Politics will matter more than ever in emerging market countries (EMs), and much has to do with the fact that many EMs are entering a fresh cycle of politics defined by three new realities.
First, the era of economic abundance that preceded the financial crisis, and even defined the year subsequent to the crisis, is now coming to an end, with meaningful policy repercussions. Second, a decade of rapid economic growth fostered a middle class with new political grievances and demands which is radically altering the requisites of political survival. Third, unorthodox economic policies currently at play in the developed markets encourage EMs to experiment but give no clear examples of policy effectiveness. All of these factors demand increased attention from investors, as they herald greater policy divergence in EMs over the coming years. Some countries will respond with constructive economic policies which will surprise investors positively, while others are likely to be mired in growing governance difficulties which will inevitably translate to poor policy.

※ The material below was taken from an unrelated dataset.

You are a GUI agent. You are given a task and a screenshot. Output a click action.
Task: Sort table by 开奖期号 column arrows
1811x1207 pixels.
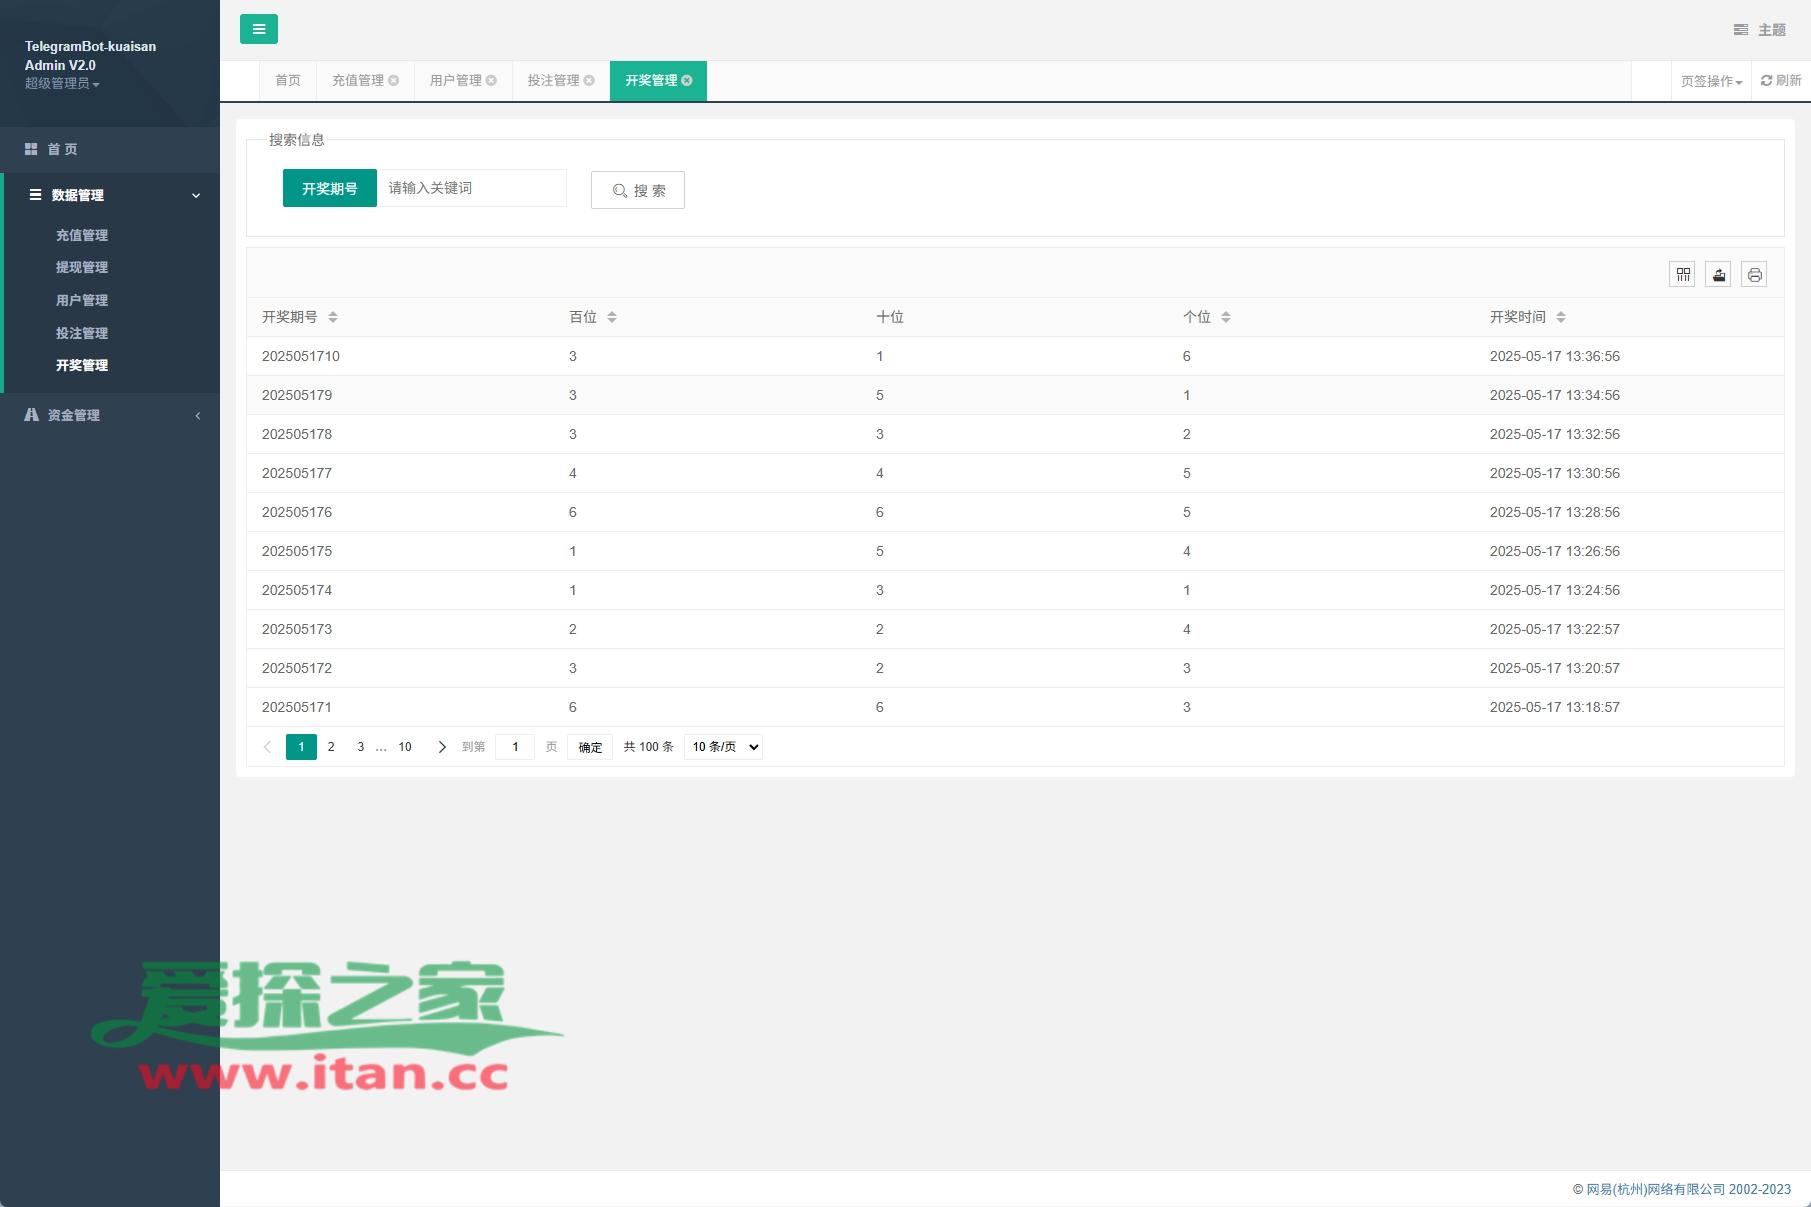pos(333,317)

Much will depend in particular on the interplay between the level of political capital incumbents have – which allows policymakers to make decisions without having to worry about near-term political survival – and the extent of the economic slowdown in their countries.
After 10 years of unprecedented growth, EMs are much better prepared to weather an economic slowdown today than they were, for example, two decades ago: insolvency risk is minimal for most EMs as debt-to-GDP ratios are generally low, and central banks command large reserve cushions to support their economies and defend their currencies. Even so, EM policymakers must suddenly come to terms with growth rates that are lower than what they have been over the past decade. Given the compelling development challenges and rising expectations, even a modest slowdown in growth could generate significant pressure on the political class. The slowdown from near 9% yearly GDP growth to 6%–7% in countries such as India and China, for example, has generated significant concern within their respective leaderships about the ability to meet growing social expectations over the medium and long term. More broadly, a reduction in average growth rates of EMs from 7.5%–8.5% before the 2008-2009 global financial crisis to an average growth rate closer to 5%–7% will have important political repercussions.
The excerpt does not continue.